Efficiency Through 3D Printing: CENIT Provides Updates on Bionic Aircraft Project

Many people are putting their best efforts into controlling the pollution caused by automobiles, with ideas that range from electric cars, to cars with moss growing in their wheels.
However, airplanes are also responsible for a significant amount of air pollution, and several organisations have joined together to develop a plane that will be more lightweight, increase resource efficiency and produce fewer emissions. The European Union-sponsored project is called Bionic Aircraft and it began last year with a projected end date of August 2019. A consortium of 10 partners is working together on the project, which involves using bionic design and additive manufacturing for every part of the life cycle of an aircraft.
Roughly a year after the project kicked off, its participants are reporting their continuous progress.

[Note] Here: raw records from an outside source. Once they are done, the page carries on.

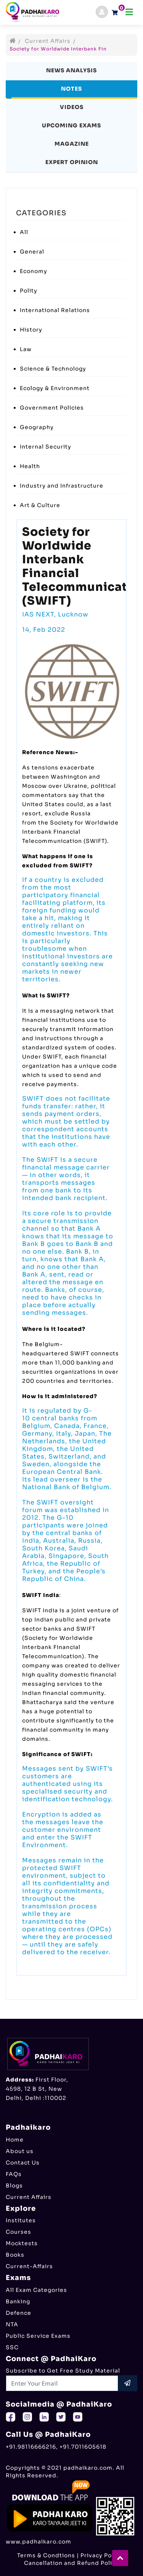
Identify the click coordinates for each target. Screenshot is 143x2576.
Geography (37, 427)
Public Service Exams (38, 2335)
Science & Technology (53, 368)
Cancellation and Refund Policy (71, 2563)
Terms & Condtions (46, 2555)
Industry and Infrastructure (61, 485)
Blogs (14, 2185)
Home (15, 2139)
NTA (12, 2324)
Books (15, 2254)
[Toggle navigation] (129, 12)
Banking (18, 2301)
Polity (28, 290)
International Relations (55, 310)
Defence (18, 2312)
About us (20, 2151)
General (32, 251)
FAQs (14, 2174)
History (31, 329)
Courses (18, 2231)
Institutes (21, 2220)
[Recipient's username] (62, 2383)
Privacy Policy (101, 2555)
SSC (12, 2347)
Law (26, 349)
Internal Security (45, 446)
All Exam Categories (36, 2290)
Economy (33, 271)
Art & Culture (40, 505)
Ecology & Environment (55, 388)
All (24, 232)
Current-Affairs (29, 2266)
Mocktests (22, 2243)
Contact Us (23, 2162)
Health (30, 466)
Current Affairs (48, 40)
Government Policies (52, 407)
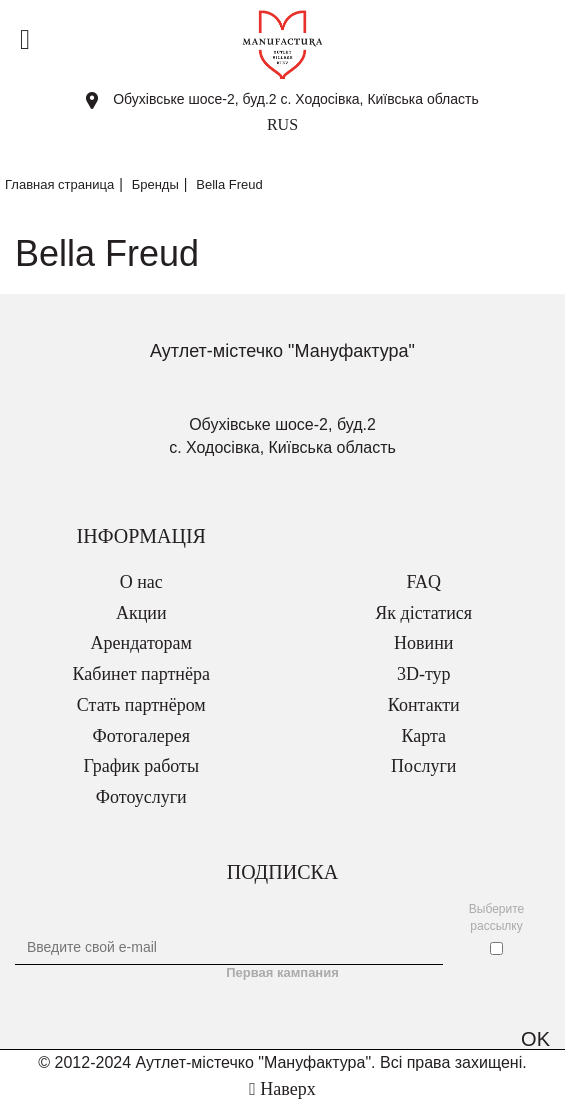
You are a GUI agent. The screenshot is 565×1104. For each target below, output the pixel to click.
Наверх (282, 1089)
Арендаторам (141, 643)
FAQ (423, 582)
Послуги (423, 766)
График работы (141, 766)
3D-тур (424, 674)
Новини (423, 643)
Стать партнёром (141, 705)
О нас (141, 582)
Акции (141, 613)
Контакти (424, 705)
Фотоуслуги (141, 797)
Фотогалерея (141, 736)
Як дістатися (423, 613)
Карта (423, 736)
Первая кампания (282, 972)
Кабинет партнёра (141, 674)
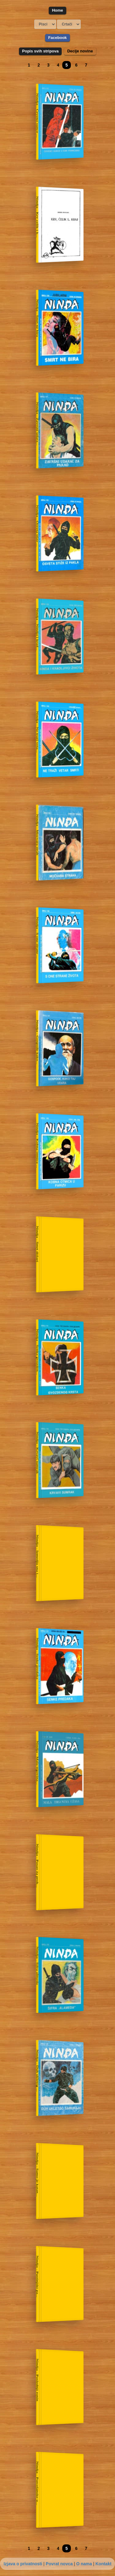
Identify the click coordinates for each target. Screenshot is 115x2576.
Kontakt (103, 2563)
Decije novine (80, 51)
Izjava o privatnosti (23, 2563)
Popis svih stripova (40, 51)
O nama (84, 2563)
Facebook (57, 37)
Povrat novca (59, 2563)
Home (57, 10)
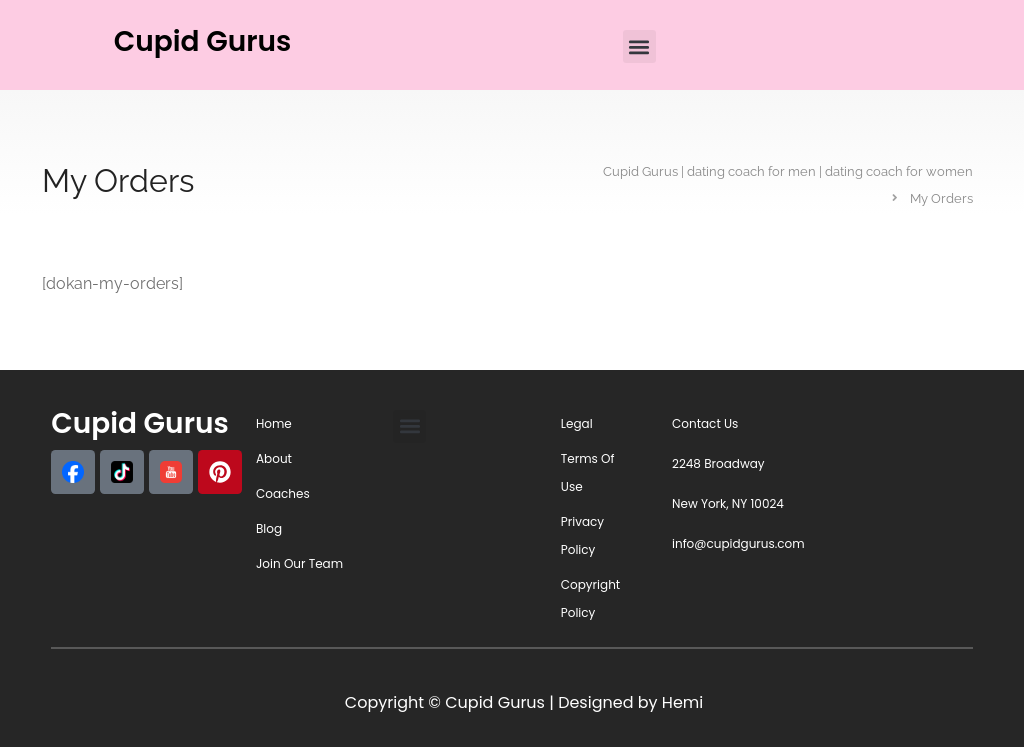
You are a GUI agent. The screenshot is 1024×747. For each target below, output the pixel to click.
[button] (639, 46)
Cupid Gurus (203, 41)
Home (274, 423)
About (274, 458)
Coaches (283, 493)
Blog (269, 528)
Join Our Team (299, 563)
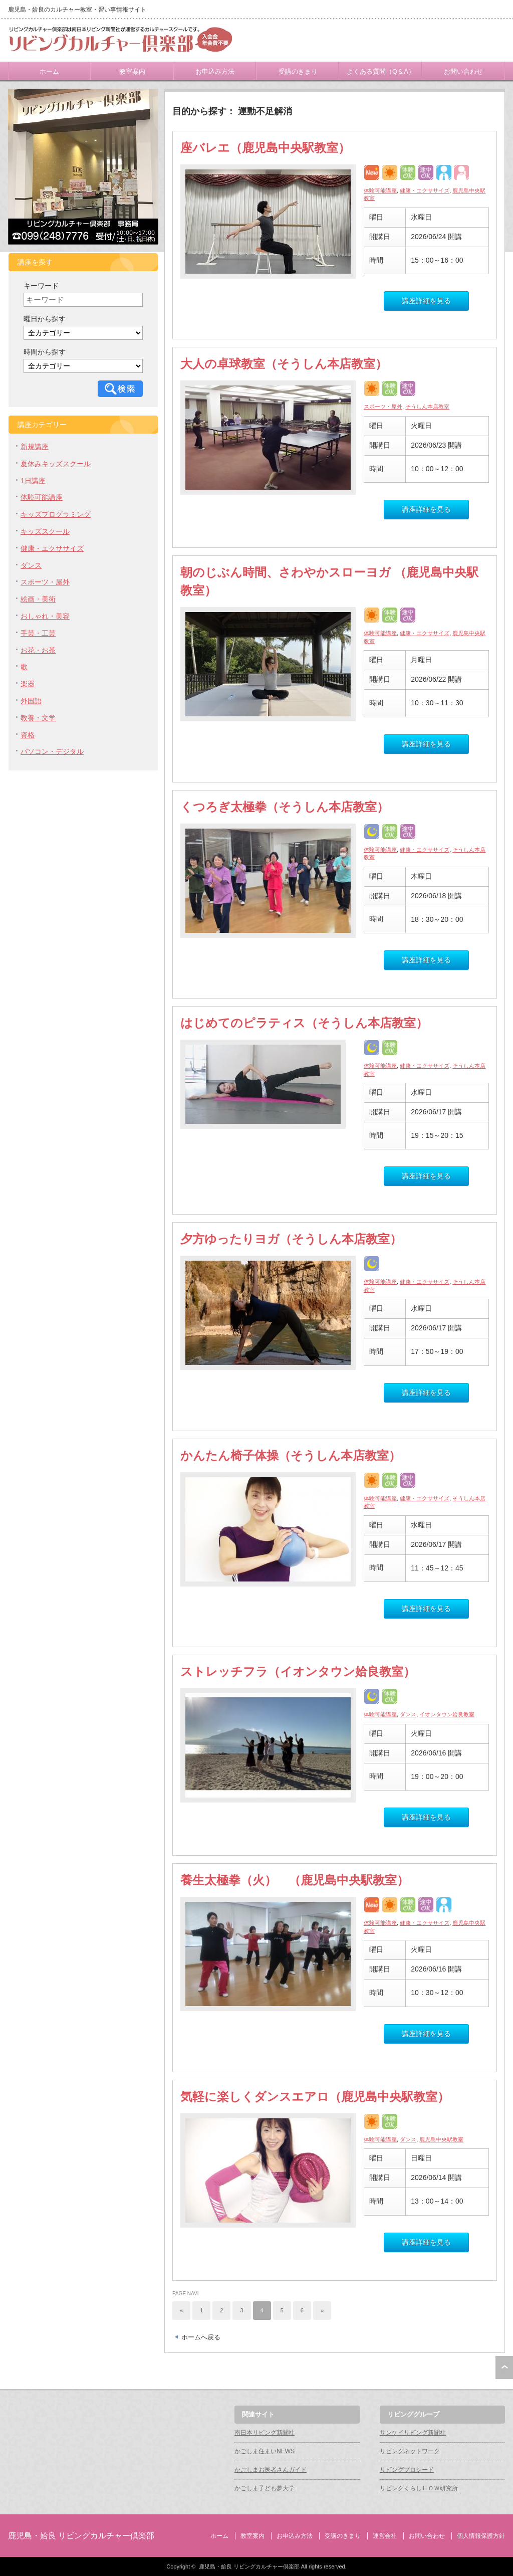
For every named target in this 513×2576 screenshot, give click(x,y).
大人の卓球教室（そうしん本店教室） (283, 363)
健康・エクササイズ (424, 190)
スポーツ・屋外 (383, 407)
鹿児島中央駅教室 (441, 2139)
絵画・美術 (38, 599)
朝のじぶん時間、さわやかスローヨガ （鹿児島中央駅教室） (329, 581)
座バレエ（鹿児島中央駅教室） (265, 147)
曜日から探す (45, 319)
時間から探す (45, 352)
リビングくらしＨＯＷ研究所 (419, 2488)
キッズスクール (45, 531)
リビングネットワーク (410, 2451)
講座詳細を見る (426, 301)
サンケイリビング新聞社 (413, 2432)
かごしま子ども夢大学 (264, 2488)
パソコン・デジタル (52, 751)
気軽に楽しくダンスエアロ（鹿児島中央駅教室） (314, 2096)
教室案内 (132, 71)
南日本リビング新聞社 (264, 2432)
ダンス (408, 1714)
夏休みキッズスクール (56, 464)
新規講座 (35, 447)
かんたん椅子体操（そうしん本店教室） (290, 1455)
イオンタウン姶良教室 (446, 1714)
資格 (28, 735)
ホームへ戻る (200, 2337)
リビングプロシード (407, 2469)
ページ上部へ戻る (504, 2367)
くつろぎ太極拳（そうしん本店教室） (284, 807)
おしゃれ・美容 (45, 616)
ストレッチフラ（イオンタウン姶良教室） (297, 1671)
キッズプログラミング (56, 514)
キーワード (41, 286)
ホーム (49, 71)
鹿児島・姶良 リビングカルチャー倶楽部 (81, 2535)
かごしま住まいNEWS (264, 2451)
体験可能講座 (380, 190)
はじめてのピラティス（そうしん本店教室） (304, 1023)
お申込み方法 (214, 71)
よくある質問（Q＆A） (381, 71)
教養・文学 (38, 718)
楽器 (28, 684)
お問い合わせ (463, 71)
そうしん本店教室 (427, 407)
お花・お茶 (38, 650)
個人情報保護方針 (481, 2535)
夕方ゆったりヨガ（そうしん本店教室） (291, 1239)
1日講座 (33, 481)
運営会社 (385, 2535)
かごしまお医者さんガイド (270, 2469)
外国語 (31, 701)
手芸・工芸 (38, 633)
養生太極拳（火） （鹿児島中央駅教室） (294, 1880)
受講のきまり (298, 71)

IT and software provider CENIT is developing a CATIA-based CAD catalogue of parametrically defined bionic features in order to create biconically optimised components.
 

 
“This provides an automated toolbox to support the cost and time-intensive manual interpretation and design of topologically optimized components in CAD,” said Jochen Michael, Senior Consultant at CENIT. “The parametrisation of features also lets the designers adjust geometries more easily. That gives us an additional efficiency and quality boost during the design process.”
By the end of the project, CENIT plans to have developed a CAD catalogue containing roughly 10 to 15 bionic features.